(draft)
Ch. ____ Drops of Water
“We
shall be like drops of water, falling on a stone,
Splashing,
breaking, dispersing in air,
Weaker
than the stone by far, but be aware,
As
time goes by, the stone will wear away.”
Holly Near and Meg Christian
One morning, I reported to court for assignment of a
case to trial for the next day. The courtroom was abuzz with gossip.
“I
hear that Judge Deiz is refusing to sit on any cases.”
“This
can’t be true,” I replied. “I have a hearing in front of her this afternoon.”
“Well,
supposedly, she is protesting something or other about South Africa.”
Once I
had received my assignment, I decided to go up a floor to family law Judge Mercedes
Deiz’s courtroom . The only African American judge on the bench in 1983, she
was a crusty, charismatic, no-nonsense woman, saucy and blunt, as liable to
interfere with a lawyer’s representation of a case as she was to chastise him
or her for failing to ask soon enough the questions to which she wanted
answers. “Get to it,” she would snap. “I haven’t all day.”
I
liked her. She sometimes ruled against my client, but generally for good
reason. And she appreciated novel lawyering. In one divorce case, I represented
a wife who had brought a substantial inheritance into the marriage. The husband
had spent it. After Deiz ruled in the wife’s favor, ordering a substantial judgment
and generous alimony, she lectured the husband on his profligacy and scolded
the wife for being so obtuse. Then she requested my presence in her chambers.

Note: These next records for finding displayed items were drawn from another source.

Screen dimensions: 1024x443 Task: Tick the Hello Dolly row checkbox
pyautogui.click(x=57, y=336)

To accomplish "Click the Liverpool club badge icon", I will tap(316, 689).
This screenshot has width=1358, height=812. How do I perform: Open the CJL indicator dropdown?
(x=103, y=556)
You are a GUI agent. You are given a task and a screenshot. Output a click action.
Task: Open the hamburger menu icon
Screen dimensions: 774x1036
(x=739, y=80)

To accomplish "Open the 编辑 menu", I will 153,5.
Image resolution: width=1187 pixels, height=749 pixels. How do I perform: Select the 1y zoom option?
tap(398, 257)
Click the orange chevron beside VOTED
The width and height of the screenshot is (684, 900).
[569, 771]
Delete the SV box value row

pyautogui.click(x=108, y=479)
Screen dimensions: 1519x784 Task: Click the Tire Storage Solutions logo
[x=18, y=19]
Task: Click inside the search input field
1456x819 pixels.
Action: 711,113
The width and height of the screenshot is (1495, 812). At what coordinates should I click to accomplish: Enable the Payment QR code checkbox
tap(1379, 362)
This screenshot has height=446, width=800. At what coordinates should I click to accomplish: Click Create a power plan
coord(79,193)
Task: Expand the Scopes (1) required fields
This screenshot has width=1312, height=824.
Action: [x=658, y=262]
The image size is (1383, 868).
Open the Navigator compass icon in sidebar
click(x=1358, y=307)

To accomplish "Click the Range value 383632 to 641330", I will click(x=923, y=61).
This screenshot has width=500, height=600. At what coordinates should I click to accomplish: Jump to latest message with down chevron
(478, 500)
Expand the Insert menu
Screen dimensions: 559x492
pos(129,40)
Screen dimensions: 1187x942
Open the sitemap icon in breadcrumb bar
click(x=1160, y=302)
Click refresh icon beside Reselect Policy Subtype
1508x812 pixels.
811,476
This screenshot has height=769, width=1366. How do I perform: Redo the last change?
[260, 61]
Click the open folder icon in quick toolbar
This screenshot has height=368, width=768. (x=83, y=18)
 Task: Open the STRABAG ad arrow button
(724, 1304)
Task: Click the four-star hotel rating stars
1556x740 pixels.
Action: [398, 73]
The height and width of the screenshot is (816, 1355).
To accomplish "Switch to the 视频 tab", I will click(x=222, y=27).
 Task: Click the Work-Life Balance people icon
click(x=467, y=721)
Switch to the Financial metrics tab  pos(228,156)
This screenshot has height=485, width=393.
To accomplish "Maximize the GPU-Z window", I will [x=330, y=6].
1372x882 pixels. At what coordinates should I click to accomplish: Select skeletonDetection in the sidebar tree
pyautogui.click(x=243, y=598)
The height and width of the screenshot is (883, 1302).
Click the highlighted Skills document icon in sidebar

Resigned to an upcoming lecture for some piece of malfeasance, I entered and
sat.
“Well,
I must say,” she said admiringly, “where did you get that phrase ‘financial
abuse?’”
“I
made it up, Judge,” I said, surprised by her inviting tone. “That’s what I
thought my client had suffered.”
“Hmph.,”
she congratulated me. “Well-done. I’ll have to use that saying in the future.”
It was
in front of Judge Deiz, however, that I committed my most shameful lawyering.
In that divorce case, she had ruled in favor of my recently naturalized Filipino
client, the husband, whose also-naturalized wife was represented by Mr. M____, a
lawyer so incompetent that he was subsequently disbarred.
My
client had only lamely sought custody, not actually wanting it. What hi did
want was to limit his alimony to his wife of twenty years; yet Judge Deiz had awarded
custody of the children to him, and the residence, and very small alimony
payments to his wife—a truly shocking ruling.
I had
taken the case as a referral from an immigration lawyer friend because it had
seemed that it would be easily settled. But mother’s attorney, this Mr. M_____,
had refused to settle, was oddly unavailable whenever I called, didn’t show up
for my depositions of the wife and her doctor, and lumbered into court ten
minutes late, while the wife sat nervously at counsel table waiting for him.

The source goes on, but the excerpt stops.